Tool is step towards strategy that considers reagents and reactants above and below the arrow

A scheme showing the holistic assessment of different synthetic route options

Source: © Martin Eastgate/Bristol-Myers Squibb

Scientists have devised a framework for incorporating machine-learned ligand prediction into predictive route comparisons, to enable greener chemistry outcomes

Researchers have used machine learning to develop a tool that predicts which ligands for a metal-catalysed coupling reaction will result in a synthetic route with the lowest environmental and financial cost. The idea could be expanded into a system to help pharmaceutical organisations select how to manufacture a drug. 

Pharmaceuticals often have complex synthetic routes with several possible paths to the final product. Scientists designing these routes need to pick the optimal one and, historically, such decisions centre on safety, efficiency, cost and product quality. 

Given the positive correlation between reaction cost and sustainability, Jun Li and Martin Eastgate at Bristol-Myers Squibb, US, have now designed a machine learning approach that can predict the synthetic route with the lowest environmental impact. Environmental impact is gauged using the cumulative mass intensity ratio – the mass of all the materials used in the synthesis divided by the mass of the final product. Higher values mean more wasted materials and a higher impact. 

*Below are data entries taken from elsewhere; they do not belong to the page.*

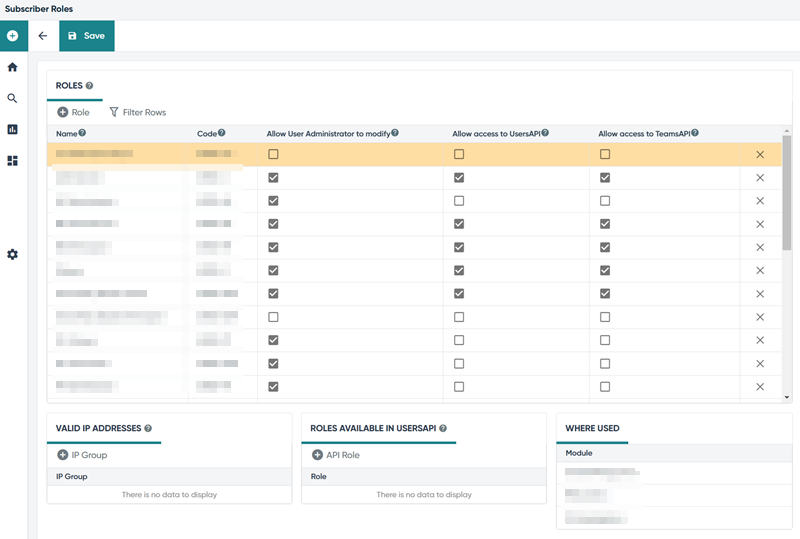Add a new IP Group
This screenshot has height=539, width=800.
click(82, 455)
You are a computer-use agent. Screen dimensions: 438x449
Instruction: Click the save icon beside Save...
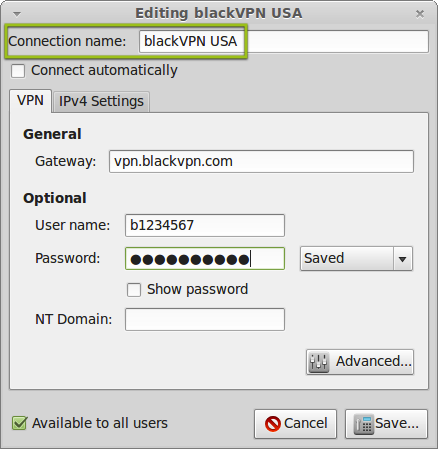tap(363, 424)
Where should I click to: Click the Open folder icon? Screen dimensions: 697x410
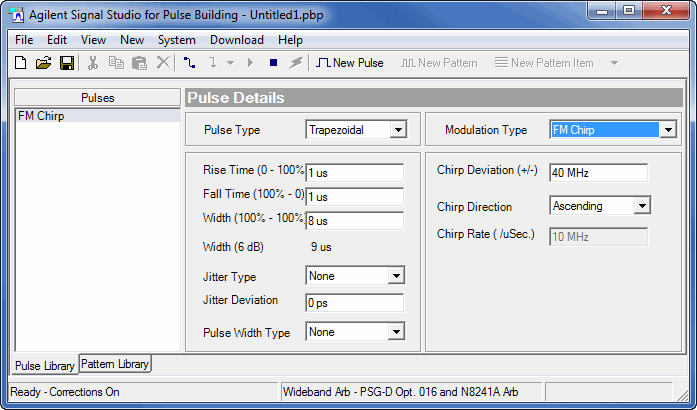(43, 63)
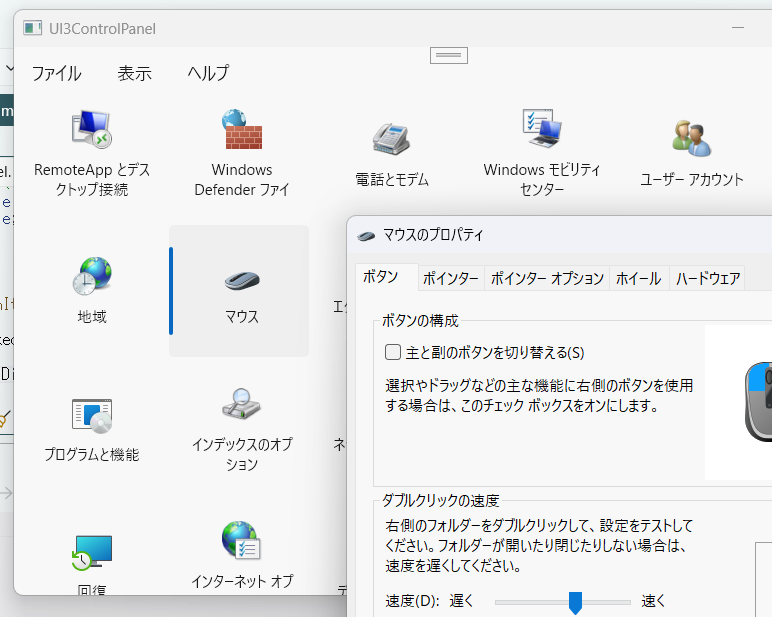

Li and Eastgate’s tool works on transition metal-catalysed carbon–nitrogen coupling reactions involving phosphine ligands, which frequently feature in pharmaceutical syntheses. Literature reports of coupling reactions with phosphine ligands served as the dataset for the system; the molecular features of ligand electrophiles and nucleophiles provide the input variables, and the phosphine ligands that result in successful reactions are the output. They found that their tool predicts which ligands will provide a successful reaction, and which ones provide the lowest cumulative mass intensity. 

Machine intelligence expert Ross King at the University of Manchester, UK, says the research ‘tackles how best to design synthetic paths that not only have high-yields, but are also of low financial and environmental cost is an important subject area, and an area that will only grow in importance. This is yet another successful application of machine learning in chemistry’. 

The work ‘helps draw attention to two key challenges in synthesis design that could benefit from computational assistance: ligand selection for catalytic reactions, and evaluation of a route’s greenness after taking that selection into account,’ comments Connor Coley whose research at Massachusetts Institute of Technology, US, uses data and automation to streamline discovery in the chemical sciences. ‘Hopefully, we will see many more studies like this one that help bring quantitative metrics into route selection beyond cost and number of reaction steps.’ 

‘We hope this work will help researchers make better decisions during route design,’ comments Eastgate. ‘Keeping sustainability and efficiency in mind, on a holistic level, during these decisions – through predictions and an easy to use app – will help provide greater context to these key decisions and help researchers choose route options with the highest chance of being the most sustainable’.